::: Document text

KTVU TV News: Benicia breaks with Solano County, adopts mask mandate

Benicia only city in Solano County with mask mandate

KTVU News, By Debora Villalon, August 25, 2021

BENICIA, Calif. – Benicia has decided to become the only city in Solano County with a mask mandate.

The unanimous vote came Tuesday evening, after four hours of council discussion and public comment.

“It represents community consensus on this issue,” Benicia Mayor Steve Young told KTVU after the meeting. “In the end we all agreed that this was a necessary thing to do.”

He estimates more than 100 people wrote and called in, the overwhelming majority supporting the idea.

The city of 28,000 has an 81 percent vaccination rate but is taking the action due to rising concern about COVID caseloads and the delta variant.

“We have a lot of people who come here from other parts of the county where vaccination is closer to 50 percent,” explained Young. “We’re a beautiful waterfront town to visit so we have to protect our business owners, we can’t assume we’re in a bubble.”

Benicia now aligns with eight other Bay Area counties that require facial coverings in public places, regardless of vaccination status.

The mandate takes effect immediately, and applies to everyone age 4 and older.

The city will review the mandate, along with evolving COVID data, every six weeks.

::::::

# [Using the information]
**A)** List every number written in digits in the body of the Benicia mask mandate article, from the sentence starting "Benicia has decided" to the end.
**B)** Quote the stretch of the Benicia mask mandate article from "Benicia now aligns" through "every six weeks.".
**C)** According to the Benicia mask mandate article, who does the mandate apply to?
The lines that follow have nothing to do with the Benicia article.

::: Available data

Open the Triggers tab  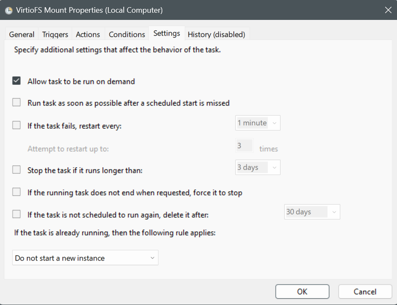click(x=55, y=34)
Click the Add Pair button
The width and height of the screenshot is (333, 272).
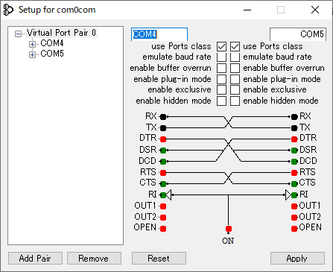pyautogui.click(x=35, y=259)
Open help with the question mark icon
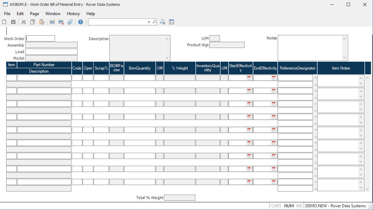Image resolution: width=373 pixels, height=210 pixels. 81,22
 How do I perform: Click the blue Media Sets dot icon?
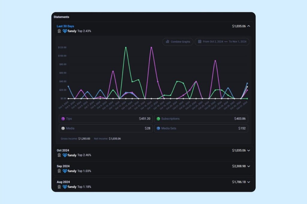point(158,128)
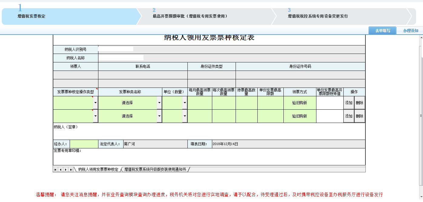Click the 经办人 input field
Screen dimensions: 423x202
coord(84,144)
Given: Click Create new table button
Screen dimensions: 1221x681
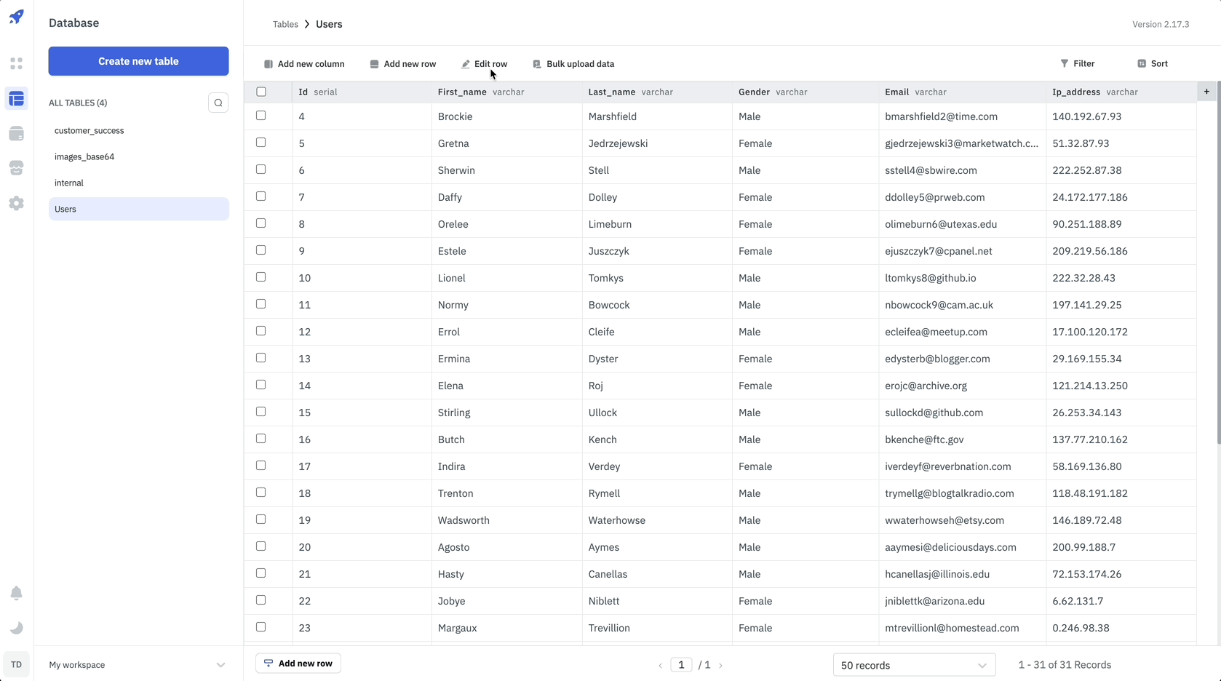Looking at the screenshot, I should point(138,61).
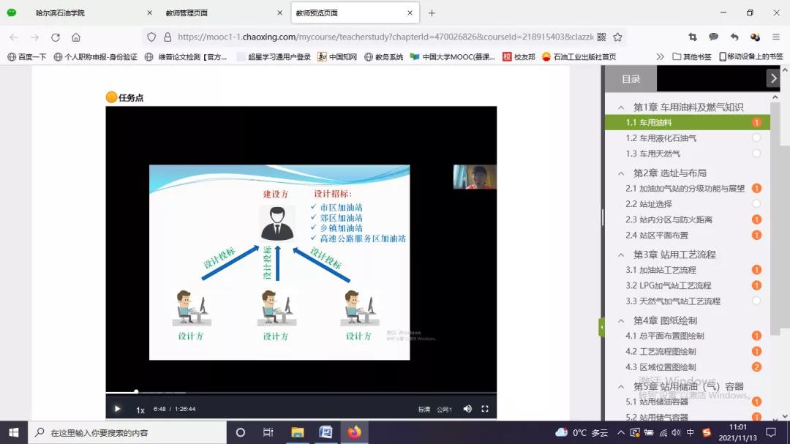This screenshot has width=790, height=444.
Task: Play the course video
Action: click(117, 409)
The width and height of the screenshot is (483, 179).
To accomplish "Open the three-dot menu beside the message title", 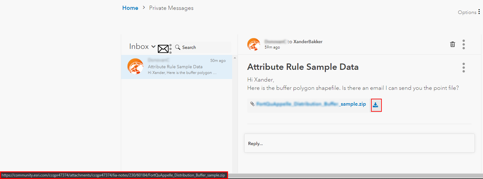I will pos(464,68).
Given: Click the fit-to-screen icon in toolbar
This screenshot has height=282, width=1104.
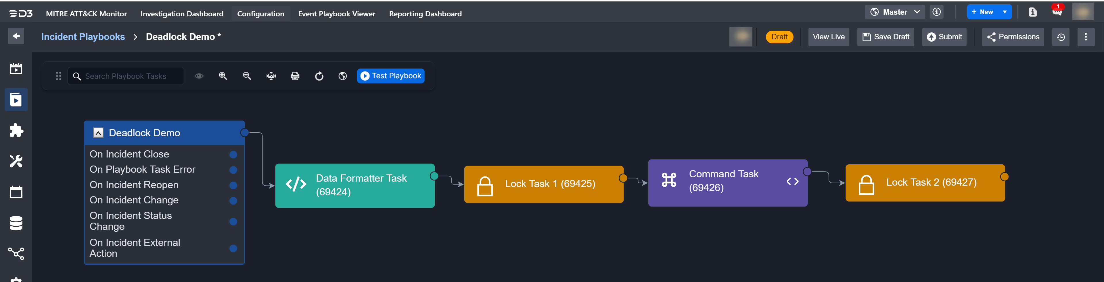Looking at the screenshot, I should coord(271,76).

::::::
::: Available data

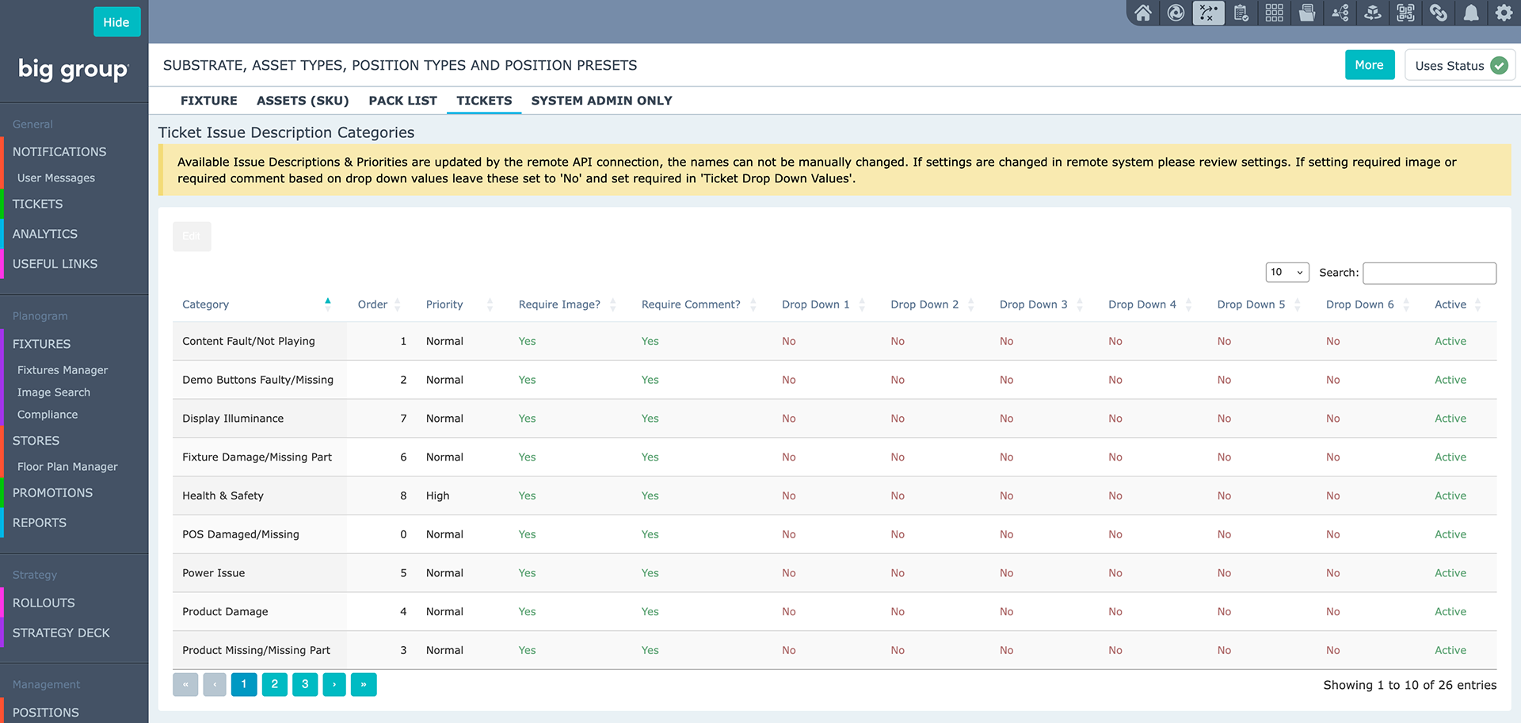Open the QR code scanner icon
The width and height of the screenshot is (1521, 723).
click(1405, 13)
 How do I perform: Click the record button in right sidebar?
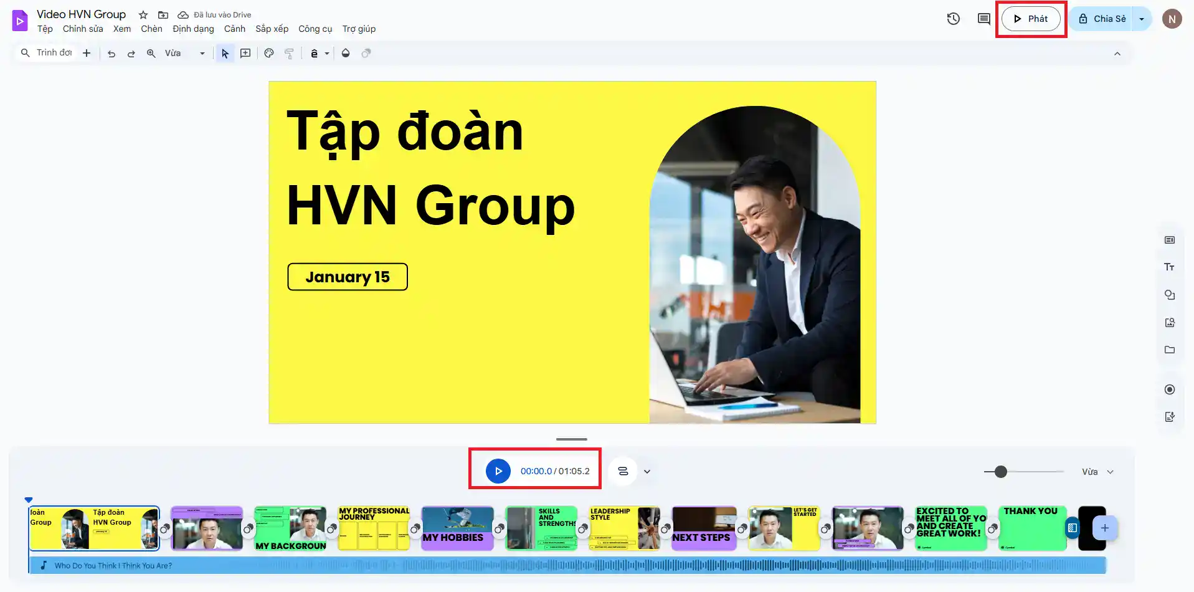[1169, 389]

::::::

# [Your written answers]
**A)**
100
28,000
81
50
4

**B)**
Benicia now aligns with eight other Bay Area counties that require facial coverings in public places, regardless of vaccination status.

The mandate takes effect immediately, and applies to everyone age 4 and older.

The city will review the mandate, along with evolving COVID data, every six weeks.

**C)** Everyone age 4 and older.